Cari
Giovani,
vorrei anch’io rivolgervi le parole che il Papa vi indirizza nel suo
messaggio in occasione della XV Giornata Mondiale della Gioventù: “Non abbiate paura di essere i santi del nuovo millennio”.
Il mondo soffre per mancanza di amore. Le ingiustizie sociali, i
conflitti, le discriminazioni, le violazioni dei diritti umani si spiegano come
conseguenza di una carenza di amore nei rapporti tra le persone, i gruppi
sociali e i popoli.
La santità consiste nell’amore, e cioè nel mettere in pratica il
comandamento nuovo che Gesù ci ha lasciato la sera dell’ultima cena; è il
suo testamento che raccoglie in sintesi tutto il suo insegnamento: “Questo è
il mio comandamento: che vi amiate gli uni gli altri, come io vi ho amati” (Gv
15, 13). I santi sono coloro che amano; amando, costruiscono un mondo nuovo, un
mondo più umano e più giusto, un mondo in cui le relazioni sono basate sulla
potenza dell’amore.
Ma è possibile, oggi, essere santi? La santità non è forse riservata
ad alcuni privilegiati, a pochi volenterosi, a persone eccezionali che vivono la
vita cristiana in maniera eroica e perciò lontana dall’esperienza ordinaria?
Nella prospettiva cristiana bisogna riconoscere che anzitutto la santità
è un dono. Prima di essere il risultato dell’impegno della persona, la santità
è il frutto dell’azione di Dio. Nella Bibbia Dio stesso si proclama santo e
proprio per questo esige la santità del popolo: “siate santi, perché io, il
Signore, sono santo” (Lv 19,2). Con la venuta di Gesù in mezzo a noi Dio è
entrato personalmente nella storia e partecipa pienamente a noi la sua santità,
cioè la sua vita divina, il suo amore, attraverso l’azione dello Spirito
Santo. Lo Spirito Santo è il dono che il Signore risorto fa alla Chiesa,
costituendola popolo nuovo, “nazione santa che Dio si è acquistato perché
proclami le opere meravigliose di lui” (1 Pt 2,9).
Noi abbiamo il privilegio di far parte della Chiesa e a noi è affidata
la missione di vivere e di testimoniare nella storia la santità, l’amore di
Dio.
Proprio perché la santità è un dono, essa è anche un compito, una
risposta alla chiamata di Dio ad entrare nel suo circuito di amore.

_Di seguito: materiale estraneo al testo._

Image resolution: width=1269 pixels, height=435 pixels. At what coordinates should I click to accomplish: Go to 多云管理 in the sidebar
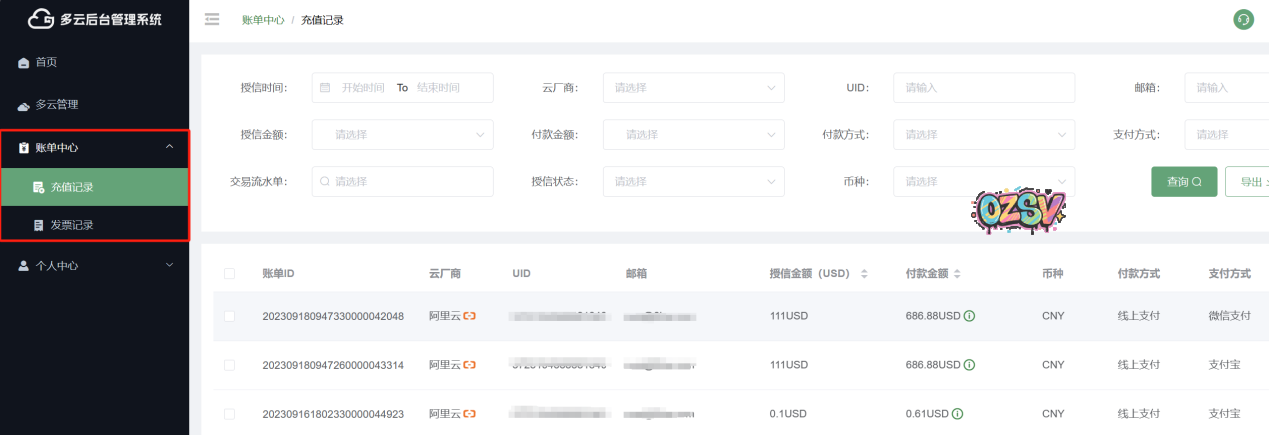[57, 105]
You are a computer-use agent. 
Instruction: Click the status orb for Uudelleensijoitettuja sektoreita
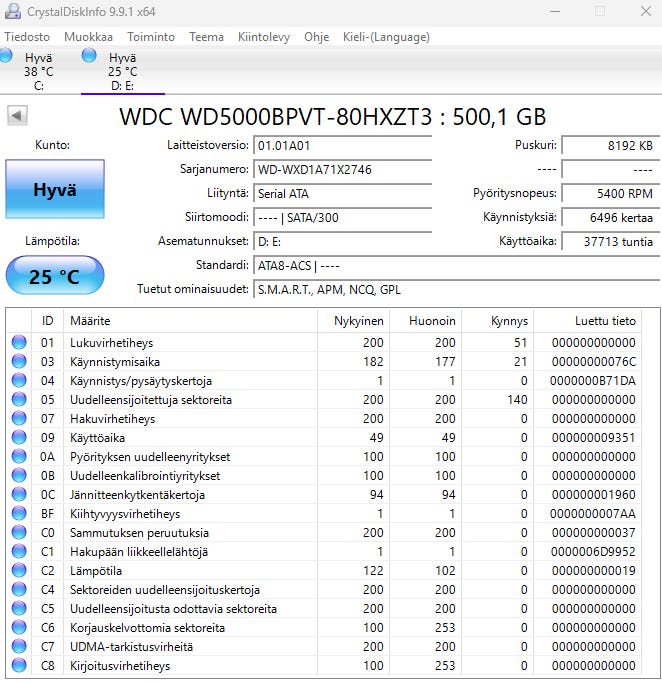(x=19, y=399)
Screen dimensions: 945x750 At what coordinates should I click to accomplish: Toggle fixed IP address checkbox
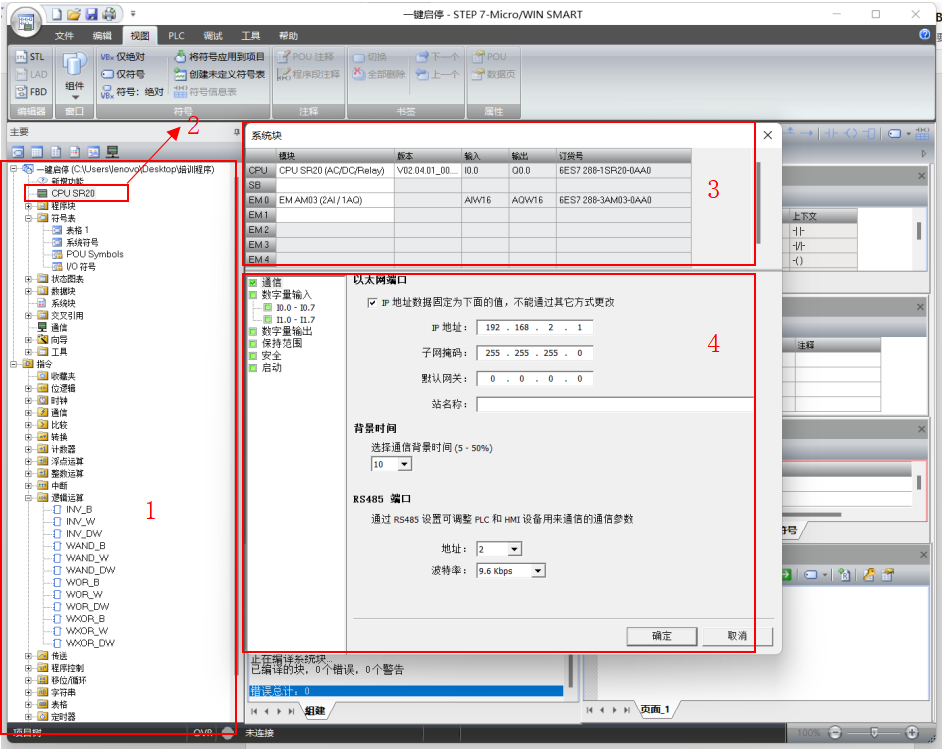[372, 302]
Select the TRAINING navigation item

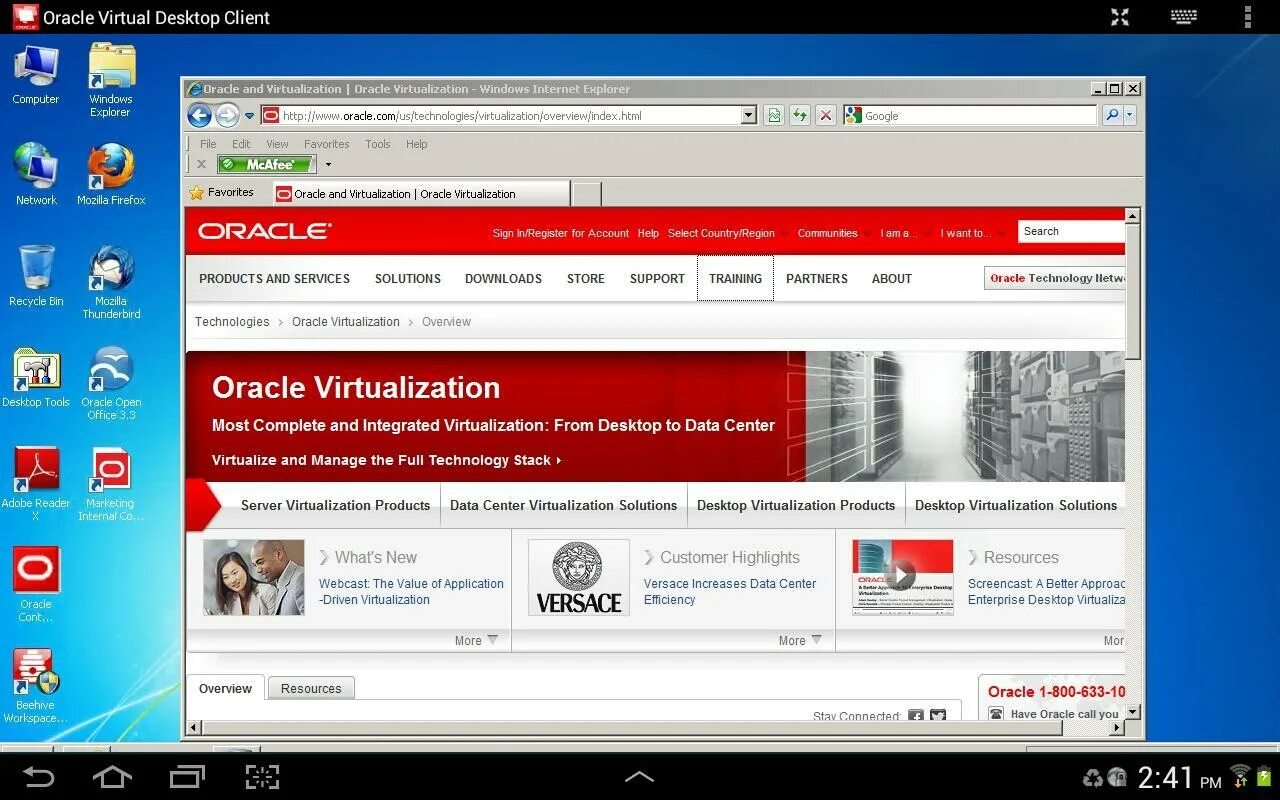click(x=735, y=278)

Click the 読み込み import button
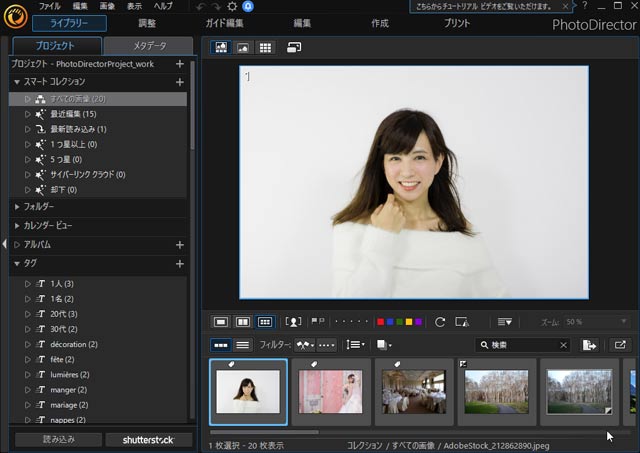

Concretamente, come possiamo vivere la santità? come possiamo incarnarla
non tanto e non solo in alcuni momenti eccezionali e straordinari, ma nella
ordinarietà della vita quotidiana, nelle occupazioni e nelle scelte che
compiamo nella vita normale di ogni giorno?
Si tratta di metterci alla sequela di Cristo, di stabilire un rapporto
vivo e profondo di amicizia con lui. L’amicizia col Signore si coltiva
attraverso l’ascolto, il dialogo l’incontro: ascolto della Parola, dialogo
nella preghiera, incontro nei sacramenti, soprattutto nell’eucaristia e in
quello della penitenza. La persona di Gesù dovrebbe divenire il punto di
riferimento, il criterio dei pensieri, delle parole, delle azioni, delle scelte
che si compiono nel corso della giornata.
Cari giovani, la costruzione di un mondo nuovo ha bisogno di voi. La
Chiesa ha bisogno di voi per irradiare nel mondo l’amore di Dio. Il mondo e la
Chiesa hanno bisogno della vostra santità. In questi duemila anni di storia del
cristianesimo si sono avuti molti santi, alcuni riconosciuti ufficialmente dalla
Chiesa ed altri anonimi. Anche questa
Diocesi di Senigallia ha avuto il dono di molti santi e beati. Tra pochi giorni,
il 3 settembre, sarà proclamato beato un figlio illustre di questa terra, Papa
Pio IX. Questa Chiesa locale ha dato i natali anche a santa Maria Goretti, una
ragazza coraggiosa, che ha testimoniato con il sangue, i valori evangelici della
purezza, dell’amore, del perdono.
Cari giovani, anche voi potete essere santi. La vostra santità è il servizio più prezioso che potete offrire all’umanità che si affaccia al terzo millennio. Insieme con Giovanni Paolo II vi dico: non abbiate paura! Abbiate il coraggio, l’ambizione e la gioia di essere i santi del nuovo millennio.